My friend Harry* doesn’t have much in common with Graham, who I worked with many years ago. They were born and raised in different countries, and had vastly different upbringings. Harry likes ballroom dancing, seafood and wine. Graham prefers Thai, beer and Bay Area thrash. But they do both adore their partners and children and they have two other interesting things in common.
Of all the men I know, Harry and Graham are the two who have shown the most ongoing interest in discussing the births of their children with me when we meet socially.
And I don’t just mean the 3am ‘wooo hooo’ text sent to everyone in your contact list announcing that you’ve become a dad. They have both wanted to discuss, process, analyse and ask questions about their and their partner’s birth experiences on multiple occasions. Often, we go over the same ground from different angles.
The other thing they have in common?
Both of their partners had traumatic birth experiences.
I shan’t go into the full details but, between them, Harry and Graham have witnessed the women they love going through one episiotomy, one vacuum extraction, two post-partum haemorrhages and one trip to the operating theatre. Both have many unanswered questions.
It is in honour of Harry, Graham and all the fathers (and, yes, co-mothers and others) like them that I want to share the findings of two recent Both highlight elements of the experiences of dads at birth. Although both of these focus on complicated births, it’s important to remember that birth doesn’t have to be complicated or traumatic for the experience for feel negative.

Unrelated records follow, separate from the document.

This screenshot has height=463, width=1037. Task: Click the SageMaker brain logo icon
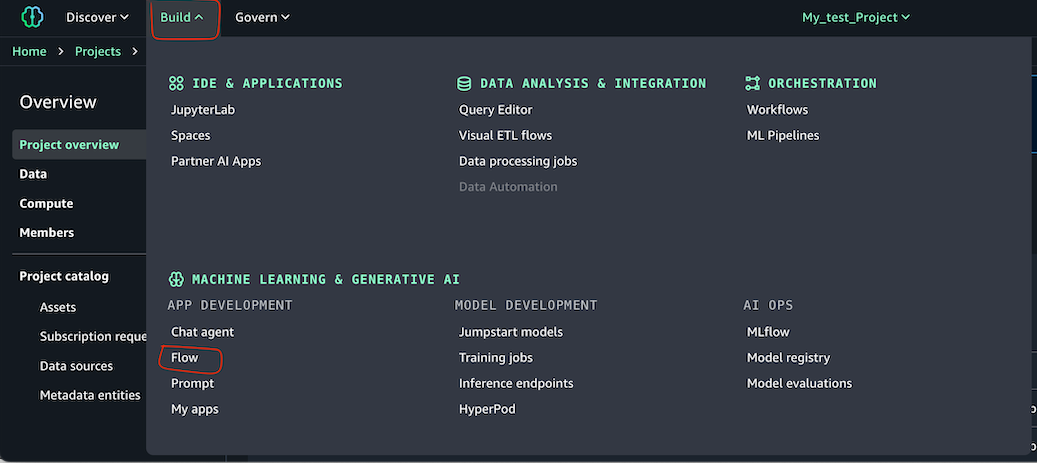click(31, 17)
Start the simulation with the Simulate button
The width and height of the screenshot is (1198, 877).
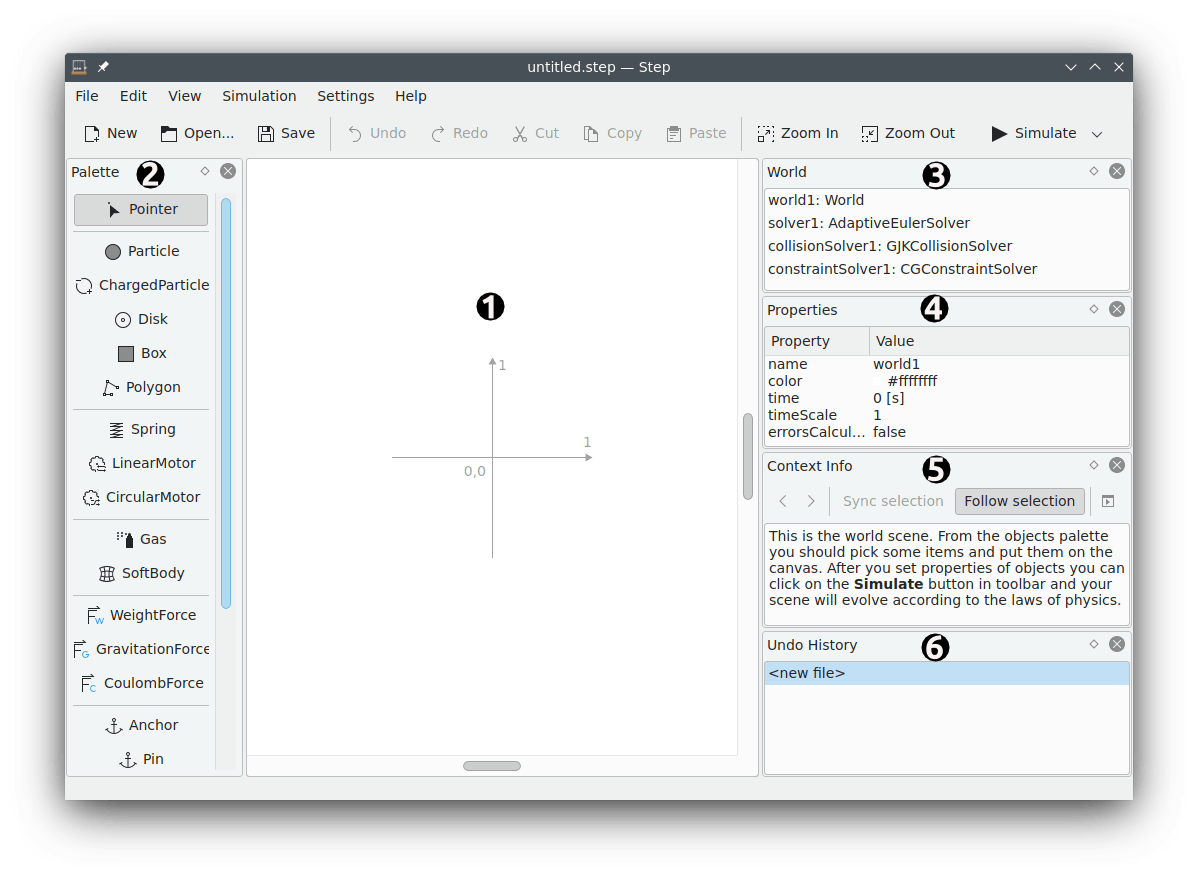[1034, 134]
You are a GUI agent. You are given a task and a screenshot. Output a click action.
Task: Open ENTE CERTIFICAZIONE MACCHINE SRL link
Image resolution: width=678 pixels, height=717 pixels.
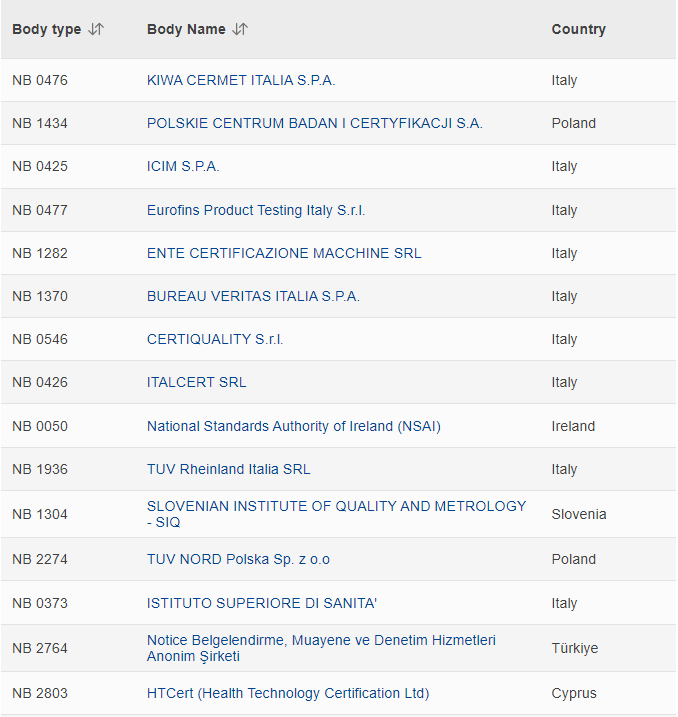[x=284, y=253]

The emotional effect of vacuum extraction
A Swedish study of father’s experiences carried out by Zwedberg et al (2015) found that vacuum extraction (VE in the quote below) had a strong emotional effect on dads:
“The theme ‘affected but helpless’ refers to the father’s role changing when childbirth terminates with a VE. From initially being involved in the delivery, his role switches to being merely an observer at the mercy of the professionals’ knowledge and guidance. The VE procedure evoked concerns over the mother’s and the child’s safety and wellbeing, even if the fathers wanted the birth process to be over. The fathers considered the choice of conducting a VE as an adequate alternative, but they expressed concerns about consequences on future decisions. The theme encompasses all the main categories: wish to be involved, anxious observer, turbulent feelings and thoughts about consequences.”
“You’re thinking that it looks so rough when they are handling the instrument and that they are tearing and dragging the poor baby. You think it will break, even by the smallest touch. They are very harsh, so it looks very dramatic”. (Father 8)
Fathers’ experiences of complications
The themes that arose in the experiences of the dads who were interviewed by Zwedberg et al (2015) are also found more widely in another study, this time a meta-ethnographic synthesis of fathers’ experiences of complicated births that are potentially traumatic, which was undertaken by Elmir and Schmied (2015). They identified four major themes: ‘the unfolding crisis’, ‘stripped of my role: powerless and helpless’, ‘craving information’ and ‘scarring the relationship’.
Again, “Participants described the fear and anxiety they felt as well as having a sense of worthlessness and inadequacy. Men did not receive sufficient information about the unfolding events and subsequently this birth experience impacted on some men’s interactions and relationships with their partners.”
Harry talks about this a lot. He left the room to make a phone call after his baby was born. The placenta hadn’t yet come out. He returned to find the room full of people because his wife was bleeding more than normal. He couldn’t get through the crowds to reach her and was twice moved ‘out of the way’ by staff. Nobody explained what was happening to him until several minutes after Jessica was rushed out to theatre on the delivery bed. Harry thought she was dying.
What can we do
The implications and recommendations from both papers are similar.
Women’s partners need information, support and, in some cases, an opportunity to participate. In the longer term, if my personal experience is anything to go by, they need the chance to talk their experiences through, often many times. They may need more than that. This is hard in a system where caregivers barely have time to care for the women who are giving birth, and it’s also hard in cultures where men are not encouraged or allowed to display or talk about their feelings. It does, as Elmir and Schmied (2015) conclude, raise some interesting questions, and these deserve to be debated, but for today all I really want to say is this
If you know a man like Harry or Graham, please feel free to share this with him so he knows it’s OK and normal to feel this way. Thanks.
* names changed to protect confidentiality, of course.